[Dataset entries]
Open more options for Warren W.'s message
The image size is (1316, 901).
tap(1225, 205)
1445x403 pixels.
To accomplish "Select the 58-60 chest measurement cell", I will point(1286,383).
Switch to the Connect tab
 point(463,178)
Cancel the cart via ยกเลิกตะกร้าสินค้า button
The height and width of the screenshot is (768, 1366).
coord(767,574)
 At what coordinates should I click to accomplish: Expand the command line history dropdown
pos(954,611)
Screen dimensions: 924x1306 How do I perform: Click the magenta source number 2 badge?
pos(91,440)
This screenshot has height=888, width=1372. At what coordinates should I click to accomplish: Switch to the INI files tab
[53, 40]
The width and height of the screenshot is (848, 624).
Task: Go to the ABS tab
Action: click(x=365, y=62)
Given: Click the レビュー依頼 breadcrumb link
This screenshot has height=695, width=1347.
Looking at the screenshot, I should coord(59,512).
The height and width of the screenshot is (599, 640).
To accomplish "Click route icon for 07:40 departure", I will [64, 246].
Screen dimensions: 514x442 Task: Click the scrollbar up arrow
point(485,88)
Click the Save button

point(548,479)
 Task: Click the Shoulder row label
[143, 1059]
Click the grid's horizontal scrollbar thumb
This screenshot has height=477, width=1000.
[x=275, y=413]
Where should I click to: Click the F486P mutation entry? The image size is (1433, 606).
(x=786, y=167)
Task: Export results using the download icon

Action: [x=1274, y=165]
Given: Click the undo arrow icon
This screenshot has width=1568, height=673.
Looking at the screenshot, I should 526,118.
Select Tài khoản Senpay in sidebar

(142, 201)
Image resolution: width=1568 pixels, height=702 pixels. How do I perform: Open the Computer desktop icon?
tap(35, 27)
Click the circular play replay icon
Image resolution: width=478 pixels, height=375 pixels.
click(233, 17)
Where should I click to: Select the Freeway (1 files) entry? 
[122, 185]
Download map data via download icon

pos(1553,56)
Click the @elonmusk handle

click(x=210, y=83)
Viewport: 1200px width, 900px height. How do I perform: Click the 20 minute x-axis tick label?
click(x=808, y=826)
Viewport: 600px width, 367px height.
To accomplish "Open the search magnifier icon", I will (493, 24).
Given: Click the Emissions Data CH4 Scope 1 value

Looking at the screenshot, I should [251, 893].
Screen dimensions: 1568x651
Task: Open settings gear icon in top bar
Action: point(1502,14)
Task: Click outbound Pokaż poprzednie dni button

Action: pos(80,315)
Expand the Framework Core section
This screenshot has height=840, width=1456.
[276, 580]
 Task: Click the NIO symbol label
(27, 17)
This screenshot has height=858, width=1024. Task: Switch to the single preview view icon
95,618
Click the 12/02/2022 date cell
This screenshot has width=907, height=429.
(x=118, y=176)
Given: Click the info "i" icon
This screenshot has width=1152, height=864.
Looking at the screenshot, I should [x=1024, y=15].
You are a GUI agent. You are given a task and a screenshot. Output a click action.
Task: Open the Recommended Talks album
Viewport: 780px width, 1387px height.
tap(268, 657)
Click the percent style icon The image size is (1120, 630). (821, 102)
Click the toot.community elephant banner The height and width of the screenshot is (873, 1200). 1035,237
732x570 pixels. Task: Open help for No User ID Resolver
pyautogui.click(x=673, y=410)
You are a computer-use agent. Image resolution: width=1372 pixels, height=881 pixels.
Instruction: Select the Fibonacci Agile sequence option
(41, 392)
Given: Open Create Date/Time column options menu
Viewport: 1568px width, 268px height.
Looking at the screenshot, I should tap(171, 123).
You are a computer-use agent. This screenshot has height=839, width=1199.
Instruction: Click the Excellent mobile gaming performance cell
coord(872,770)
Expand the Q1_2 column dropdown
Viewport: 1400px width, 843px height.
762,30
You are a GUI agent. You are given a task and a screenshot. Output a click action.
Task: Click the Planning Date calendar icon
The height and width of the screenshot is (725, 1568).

DESCRIPTION OF THE TASK:
Every entry needs to be written out again, exactly as given.

RESPONSE TO THIS TASK:
Open more options for Warren W.'s message
The image size is (1316, 901).
tap(1225, 205)
1445x403 pixels.
To accomplish "Select the 58-60 chest measurement cell", I will point(1286,383).
Switch to the Connect tab
 point(463,178)
Cancel the cart via ยกเลิกตะกร้าสินค้า button
The height and width of the screenshot is (768, 1366).
coord(767,574)
 At what coordinates should I click to accomplish: Expand the command line history dropdown
pos(954,611)
Screen dimensions: 924x1306 How do I perform: Click the magenta source number 2 badge?
pos(91,440)
This screenshot has height=888, width=1372. At what coordinates should I click to accomplish: Switch to the INI files tab
[53, 40]
The width and height of the screenshot is (848, 624).
Task: Go to the ABS tab
Action: click(x=365, y=62)
Given: Click the レビュー依頼 breadcrumb link
This screenshot has height=695, width=1347.
Looking at the screenshot, I should coord(59,512).
The height and width of the screenshot is (599, 640).
To accomplish "Click route icon for 07:40 departure", I will [64, 246].
Screen dimensions: 514x442 Task: Click the scrollbar up arrow
point(485,88)
Click the Save button

point(548,479)
 Task: Click the Shoulder row label
[143, 1059]
Click the grid's horizontal scrollbar thumb
This screenshot has height=477, width=1000.
[x=275, y=413]
Where should I click to: Click the F486P mutation entry? The image size is (1433, 606).
(x=786, y=167)
Task: Export results using the download icon

Action: [x=1274, y=165]
Given: Click the undo arrow icon
This screenshot has width=1568, height=673.
Looking at the screenshot, I should 526,118.
Select Tài khoản Senpay in sidebar

(142, 201)
Image resolution: width=1568 pixels, height=702 pixels. How do I perform: Open the Computer desktop icon?
tap(35, 27)
Click the circular play replay icon
Image resolution: width=478 pixels, height=375 pixels.
click(233, 17)
Where should I click to: Select the Freeway (1 files) entry? 
[122, 185]
Download map data via download icon

pos(1553,56)
Click the @elonmusk handle

click(x=210, y=83)
Viewport: 1200px width, 900px height. How do I perform: Click the 20 minute x-axis tick label?
click(x=808, y=826)
Viewport: 600px width, 367px height.
To accomplish "Open the search magnifier icon", I will (493, 24).
Given: Click the Emissions Data CH4 Scope 1 value

Looking at the screenshot, I should [251, 893].
Screen dimensions: 1568x651
Task: Open settings gear icon in top bar
Action: point(1502,14)
Task: Click outbound Pokaż poprzednie dni button

Action: pos(80,315)
Expand the Framework Core section
This screenshot has height=840, width=1456.
[276, 580]
 Task: Click the NIO symbol label
(27, 17)
This screenshot has height=858, width=1024. Task: Switch to the single preview view icon
95,618
Click the 12/02/2022 date cell
This screenshot has width=907, height=429.
(x=118, y=176)
Given: Click the info "i" icon
This screenshot has width=1152, height=864.
Looking at the screenshot, I should [x=1024, y=15].
You are a GUI agent. You are given a task and a screenshot. Output a click action.
Task: Open the Recommended Talks album
Viewport: 780px width, 1387px height.
tap(268, 657)
Click the percent style icon The image size is (1120, 630). (821, 102)
Click the toot.community elephant banner The height and width of the screenshot is (873, 1200). 1035,237
732x570 pixels. Task: Open help for No User ID Resolver
pyautogui.click(x=673, y=410)
You are a computer-use agent. Image resolution: width=1372 pixels, height=881 pixels.
Instruction: Select the Fibonacci Agile sequence option
(41, 392)
Given: Open Create Date/Time column options menu
Viewport: 1568px width, 268px height.
Looking at the screenshot, I should tap(171, 123).
You are a computer-use agent. This screenshot has height=839, width=1199.
Instruction: Click the Excellent mobile gaming performance cell
coord(872,770)
Expand the Q1_2 column dropdown
Viewport: 1400px width, 843px height.
762,30
You are a GUI agent. You are given a task and a screenshot. Output a click action.
Task: Click the Planning Date calendar icon
The height and width of the screenshot is (725, 1568).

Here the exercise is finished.